In Artikel 4 des Gesetzentwurfs (Änderung des Hessischen Gesetzes über die öffentliche Sicherheit und Ordnung) wird gefordert, dass § 14 HSOG ein neuer Absatz 7 hinzu gefügt werden soll mit der Regelung, dass die „Gefahrenabwehrbehörden und die Polizei…im öffentlichen Verkehrsraum zur Verhütung der Überschreitung der zulässigen Höchstgeschwindigkeit von Kraftfahrzeugen… Bildaufzeichnungen offen anfertigen und damit auf einer festgelegten Wegstrecke die Durchschnittsgeschwindigkeit eines Kraftfahrzeugs ermitteln“ dürfen.

Diese sogenannte „Abschnittskontrolleoder (neudeutsch) “Section Control” ist als weiterer Schritt in die Totalüberwachung zu bewerten, die aber nichts Wesentliches dazu beiträgt, die sonstigen Ziele des Gesetzentwurfs zu fördern und die Sicherheit von Fußgänger*innen und Fahrradfahrer*innen zu erhöhen.

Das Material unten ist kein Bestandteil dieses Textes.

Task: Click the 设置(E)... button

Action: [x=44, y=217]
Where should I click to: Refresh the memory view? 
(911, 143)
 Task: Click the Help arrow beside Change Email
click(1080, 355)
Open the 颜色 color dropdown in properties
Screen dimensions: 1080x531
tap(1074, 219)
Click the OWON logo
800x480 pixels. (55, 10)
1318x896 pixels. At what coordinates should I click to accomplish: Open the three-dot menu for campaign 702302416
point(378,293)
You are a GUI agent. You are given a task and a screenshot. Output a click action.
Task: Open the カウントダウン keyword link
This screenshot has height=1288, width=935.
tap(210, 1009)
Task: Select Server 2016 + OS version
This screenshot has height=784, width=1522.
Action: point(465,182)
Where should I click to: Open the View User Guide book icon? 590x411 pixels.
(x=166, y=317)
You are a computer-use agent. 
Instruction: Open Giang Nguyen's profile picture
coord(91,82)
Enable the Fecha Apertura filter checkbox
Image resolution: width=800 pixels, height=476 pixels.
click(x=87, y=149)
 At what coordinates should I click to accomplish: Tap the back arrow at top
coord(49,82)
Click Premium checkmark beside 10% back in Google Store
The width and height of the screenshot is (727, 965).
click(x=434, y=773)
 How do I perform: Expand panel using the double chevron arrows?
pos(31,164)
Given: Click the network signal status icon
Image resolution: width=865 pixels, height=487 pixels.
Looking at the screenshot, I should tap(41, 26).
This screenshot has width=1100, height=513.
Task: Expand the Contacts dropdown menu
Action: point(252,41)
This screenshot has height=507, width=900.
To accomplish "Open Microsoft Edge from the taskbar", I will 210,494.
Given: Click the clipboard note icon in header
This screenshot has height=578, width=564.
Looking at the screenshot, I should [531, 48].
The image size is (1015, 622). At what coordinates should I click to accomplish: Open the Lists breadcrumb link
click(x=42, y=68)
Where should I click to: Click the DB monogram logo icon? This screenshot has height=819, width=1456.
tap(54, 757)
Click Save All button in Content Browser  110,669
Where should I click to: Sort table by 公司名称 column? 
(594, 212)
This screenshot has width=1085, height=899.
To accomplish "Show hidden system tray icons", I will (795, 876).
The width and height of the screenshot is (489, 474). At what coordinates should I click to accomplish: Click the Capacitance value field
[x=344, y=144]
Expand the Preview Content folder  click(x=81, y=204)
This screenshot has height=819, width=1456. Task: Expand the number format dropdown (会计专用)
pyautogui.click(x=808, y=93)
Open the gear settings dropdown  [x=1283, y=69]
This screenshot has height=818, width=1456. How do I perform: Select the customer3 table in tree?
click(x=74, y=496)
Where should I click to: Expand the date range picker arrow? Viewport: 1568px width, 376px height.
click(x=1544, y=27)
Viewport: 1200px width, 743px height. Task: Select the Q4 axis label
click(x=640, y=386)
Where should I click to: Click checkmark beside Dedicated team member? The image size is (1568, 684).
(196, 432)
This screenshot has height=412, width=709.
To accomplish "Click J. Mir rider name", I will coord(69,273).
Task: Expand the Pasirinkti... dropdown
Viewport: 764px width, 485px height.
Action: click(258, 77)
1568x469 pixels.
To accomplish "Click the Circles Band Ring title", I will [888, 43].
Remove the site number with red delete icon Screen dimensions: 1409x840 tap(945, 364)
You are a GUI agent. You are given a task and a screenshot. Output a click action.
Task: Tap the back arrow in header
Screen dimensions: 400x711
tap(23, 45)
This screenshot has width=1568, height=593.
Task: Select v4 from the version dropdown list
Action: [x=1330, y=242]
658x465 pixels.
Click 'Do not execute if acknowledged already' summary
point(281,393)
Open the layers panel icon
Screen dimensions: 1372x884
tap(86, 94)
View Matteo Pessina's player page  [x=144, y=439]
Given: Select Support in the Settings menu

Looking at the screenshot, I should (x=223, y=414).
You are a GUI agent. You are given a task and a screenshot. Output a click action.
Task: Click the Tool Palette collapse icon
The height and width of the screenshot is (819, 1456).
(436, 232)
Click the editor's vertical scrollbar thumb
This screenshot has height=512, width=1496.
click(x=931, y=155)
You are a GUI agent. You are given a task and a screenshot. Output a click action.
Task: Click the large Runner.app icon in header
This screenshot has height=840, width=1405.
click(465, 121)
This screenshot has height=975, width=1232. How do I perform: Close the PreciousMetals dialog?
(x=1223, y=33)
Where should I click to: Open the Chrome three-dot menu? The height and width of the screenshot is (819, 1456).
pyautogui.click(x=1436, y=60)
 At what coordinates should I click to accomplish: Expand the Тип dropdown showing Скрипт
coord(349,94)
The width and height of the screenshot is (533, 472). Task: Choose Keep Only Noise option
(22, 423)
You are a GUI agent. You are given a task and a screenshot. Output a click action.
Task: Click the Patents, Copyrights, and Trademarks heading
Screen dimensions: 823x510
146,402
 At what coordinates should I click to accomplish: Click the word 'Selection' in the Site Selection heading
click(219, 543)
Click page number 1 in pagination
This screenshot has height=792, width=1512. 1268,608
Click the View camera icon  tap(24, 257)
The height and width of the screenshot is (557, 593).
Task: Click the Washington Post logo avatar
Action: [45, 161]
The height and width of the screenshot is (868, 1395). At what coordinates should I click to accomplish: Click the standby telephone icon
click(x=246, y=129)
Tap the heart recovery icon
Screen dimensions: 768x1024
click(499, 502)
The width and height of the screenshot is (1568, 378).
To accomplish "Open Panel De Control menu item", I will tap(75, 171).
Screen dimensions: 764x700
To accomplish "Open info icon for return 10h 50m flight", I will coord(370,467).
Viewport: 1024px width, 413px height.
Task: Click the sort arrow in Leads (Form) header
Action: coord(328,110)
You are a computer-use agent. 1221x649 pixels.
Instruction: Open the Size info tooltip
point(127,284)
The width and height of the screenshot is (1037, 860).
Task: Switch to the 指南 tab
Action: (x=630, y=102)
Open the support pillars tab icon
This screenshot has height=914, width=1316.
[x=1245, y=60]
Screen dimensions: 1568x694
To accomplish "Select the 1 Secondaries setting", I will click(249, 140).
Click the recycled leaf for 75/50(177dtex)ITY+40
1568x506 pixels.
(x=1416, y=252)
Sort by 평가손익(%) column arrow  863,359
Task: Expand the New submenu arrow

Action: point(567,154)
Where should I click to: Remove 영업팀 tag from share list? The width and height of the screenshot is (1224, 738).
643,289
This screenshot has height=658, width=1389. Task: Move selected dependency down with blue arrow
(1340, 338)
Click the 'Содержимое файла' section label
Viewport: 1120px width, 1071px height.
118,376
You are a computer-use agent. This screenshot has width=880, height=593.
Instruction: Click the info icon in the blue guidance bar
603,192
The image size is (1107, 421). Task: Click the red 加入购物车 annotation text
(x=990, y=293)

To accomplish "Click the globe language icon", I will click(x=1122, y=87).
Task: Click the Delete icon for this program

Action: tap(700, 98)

Niedersachsen war 2014 Vorreiter bei der Einführung dieser Überwachungsmaßnahme. Die Bürgerrechtsgruppe freiheitsfoo aus Hannover hat sich frühzeitig damit auseinander gesetzt und nützliche Informationen dazu veröffentlicht.

2 Kommentare

  1. Der ADAC stellt zu „Section Control“ eine Info zur Verfügung:
    1. https://www.adac.de/verkehr/recht/bussgeld-punkte/section-control/
    2. https://assets.adac.de/image/upload/v1623731915/ADAC-eV/KOR/Text/PDF/Standpunkt_whoxkd.pdf
    und erklärt zum Standpunkt des ADAC:
    Bei Geschwindigkeitskontrollen ist der Übergang von der Kontrolle zur Überwachung fließend und aus der Sicht des Betrachters auch unterschiedlich zu bewerten. An den meisten Strecken besteht kein Bedarf für die Abschnittskontrolle, da für eine effektive Geschwindigkeitsüberwachung bereits bewährte Messverfahren zur Verfügung stehen. In der Abwägung des geeigneten Messverfahrens sind neben der Unfallsituation auch Investitions- und Betriebskosten zu berücksichtigen.

    Ich persönlich schließe mich der Meinung des ADAC an:
    Die abschnittsbezogene Geschwindigkeitsüber-wachung kann ihre positive Wirkung auf das Un-fallgeschehen insbesondere an schwierigen, un-fallauffälligen Streckenabschnitten (z. B. Tunnel, Brücken, Arbeitsstellen längerer Dauer) entfalten. An den meisten Strecken besteht kein Bedarf für die Abschnittskontrolle, da für eine effektive Geschwindigkeitsüberwachung bereits bewährte Messverfahren zur Verfügung stehen.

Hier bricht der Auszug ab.